Mes yeux se sont ouverts lorsque les tiens se sont fermés.
La première fois, je venais d’avoir 12 ans. Nous étions sorties avec maman acheter « deux bricoles » comme elle disait, et nous revenions chargées comme si nous ne ressortirions plus jamais. Nous étions dans le métro ligne 8, station Dugommier. Nous aurions pu faire le chemin du retour à pied mais les sacs nous coupaient les doigts, il faisait chaud, alors presque sans y penser, nous nous dirigions vers les escaliers du métropolitain d’un pas enjoué, ragaillardies par la seule idée de s’asseoir. Une dernière once de vigueur, un dernier effort avant le repos bien mérité d’un strapontin noirci par la saleté. Nos espoirs furent de courte durée.
La rame était bondée et nos jambes durent encore supporter nos corps moites. Maigre consolation, nous posions nos sacs à même le sol. Oubliées les règles d’hygiène élémentaires, nos doigts ne laissèrent pas à nos esprits le temps de se perdre dans le monde de l’infiniment petit, qui, en l’occurrence, se confondait sensiblement avec le monde de l’infiniment sale.

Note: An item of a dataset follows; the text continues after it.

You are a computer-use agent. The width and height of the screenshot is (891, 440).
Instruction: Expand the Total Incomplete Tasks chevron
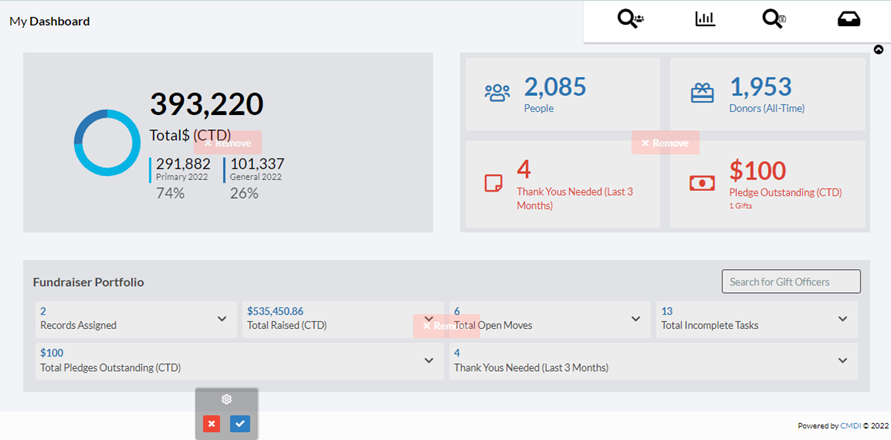(842, 319)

Station Daumesnil. La plupart des passagers quittent le navire mais presque tous les chanceux occupants de strapontins restent cloués à leurs sièges. À l’époque, je trouvais la situation presque mystique. Est-ce vraiment un hasard si la rame, pourtant presque vide, reste occupée uniquement de ses passagers assis ? Les années passant par-là, quelques années d’études de mathématiques et quelques cours de probabilités et de statistiques ont eu raison de ma naïveté. Les usagers qui ont les plus longs trajets mettent plus de rigueur dans la recherche d’une place assise. CQFD.
Chose étonnante, l’esprit cartésien dont je suis dotée aujourd’hui ne trouve toujours pas de réponse à ce qui se passa ce jour-là pour la première fois.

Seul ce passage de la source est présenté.